# Instructions to follow
Lift out each line of the data that holds "menu".

Content starts

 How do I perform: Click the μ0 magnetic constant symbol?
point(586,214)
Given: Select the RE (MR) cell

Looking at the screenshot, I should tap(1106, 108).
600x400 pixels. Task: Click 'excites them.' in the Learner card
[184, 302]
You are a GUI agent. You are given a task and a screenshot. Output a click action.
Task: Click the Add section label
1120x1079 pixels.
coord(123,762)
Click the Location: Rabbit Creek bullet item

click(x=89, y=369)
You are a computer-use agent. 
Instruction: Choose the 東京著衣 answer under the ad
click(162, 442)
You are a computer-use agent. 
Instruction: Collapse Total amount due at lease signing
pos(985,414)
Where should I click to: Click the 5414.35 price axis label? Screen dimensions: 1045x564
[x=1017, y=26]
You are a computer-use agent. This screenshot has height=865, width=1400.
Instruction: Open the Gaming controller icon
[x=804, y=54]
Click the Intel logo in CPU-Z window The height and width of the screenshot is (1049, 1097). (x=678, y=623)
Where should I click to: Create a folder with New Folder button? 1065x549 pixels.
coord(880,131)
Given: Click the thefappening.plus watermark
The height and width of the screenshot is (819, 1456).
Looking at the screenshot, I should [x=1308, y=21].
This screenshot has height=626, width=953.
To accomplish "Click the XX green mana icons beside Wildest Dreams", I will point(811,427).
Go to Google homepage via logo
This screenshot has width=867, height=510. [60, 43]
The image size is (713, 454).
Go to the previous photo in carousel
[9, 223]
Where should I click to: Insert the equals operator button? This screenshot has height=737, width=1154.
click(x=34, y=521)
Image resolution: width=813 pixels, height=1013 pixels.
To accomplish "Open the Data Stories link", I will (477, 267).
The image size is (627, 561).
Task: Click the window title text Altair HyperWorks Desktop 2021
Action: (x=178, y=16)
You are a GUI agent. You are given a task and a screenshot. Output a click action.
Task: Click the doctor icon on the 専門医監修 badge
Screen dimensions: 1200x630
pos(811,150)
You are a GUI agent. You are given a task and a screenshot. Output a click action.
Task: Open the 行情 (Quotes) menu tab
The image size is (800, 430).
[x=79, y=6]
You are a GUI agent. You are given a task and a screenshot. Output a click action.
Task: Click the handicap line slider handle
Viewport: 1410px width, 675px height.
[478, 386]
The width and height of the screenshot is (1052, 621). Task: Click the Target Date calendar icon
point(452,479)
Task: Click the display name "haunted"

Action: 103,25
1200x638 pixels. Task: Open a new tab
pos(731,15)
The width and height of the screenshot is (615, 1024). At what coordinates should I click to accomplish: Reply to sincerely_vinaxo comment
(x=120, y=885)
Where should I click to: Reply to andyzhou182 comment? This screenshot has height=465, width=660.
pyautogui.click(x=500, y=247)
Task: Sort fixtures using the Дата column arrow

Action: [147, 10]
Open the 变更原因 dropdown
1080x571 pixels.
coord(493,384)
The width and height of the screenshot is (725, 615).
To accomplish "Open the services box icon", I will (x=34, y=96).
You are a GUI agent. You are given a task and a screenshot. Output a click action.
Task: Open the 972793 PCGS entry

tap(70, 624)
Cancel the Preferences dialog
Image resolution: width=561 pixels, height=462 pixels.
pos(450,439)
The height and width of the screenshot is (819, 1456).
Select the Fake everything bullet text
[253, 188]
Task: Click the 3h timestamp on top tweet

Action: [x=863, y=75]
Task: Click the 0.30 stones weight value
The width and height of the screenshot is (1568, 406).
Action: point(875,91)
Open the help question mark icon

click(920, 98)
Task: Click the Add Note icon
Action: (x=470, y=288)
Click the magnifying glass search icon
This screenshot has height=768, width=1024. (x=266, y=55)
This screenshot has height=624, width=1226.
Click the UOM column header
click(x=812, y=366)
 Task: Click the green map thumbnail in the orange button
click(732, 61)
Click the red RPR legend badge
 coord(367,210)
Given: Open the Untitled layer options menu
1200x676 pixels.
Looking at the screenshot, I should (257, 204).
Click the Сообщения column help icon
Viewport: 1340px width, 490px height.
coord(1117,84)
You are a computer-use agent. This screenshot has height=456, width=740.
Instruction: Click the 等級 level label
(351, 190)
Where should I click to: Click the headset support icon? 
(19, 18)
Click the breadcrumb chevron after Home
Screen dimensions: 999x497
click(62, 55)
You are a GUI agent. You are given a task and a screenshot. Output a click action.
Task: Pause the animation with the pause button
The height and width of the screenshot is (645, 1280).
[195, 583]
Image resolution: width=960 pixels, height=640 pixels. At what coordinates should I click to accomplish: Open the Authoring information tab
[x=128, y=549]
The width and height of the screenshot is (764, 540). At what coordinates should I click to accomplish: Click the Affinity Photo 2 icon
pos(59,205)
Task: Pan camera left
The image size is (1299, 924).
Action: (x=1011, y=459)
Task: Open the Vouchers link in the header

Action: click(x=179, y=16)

Content ends

# Your response
Task: Open the 行情 (Quotes) menu tab
Given: Open the Untitled layer options menu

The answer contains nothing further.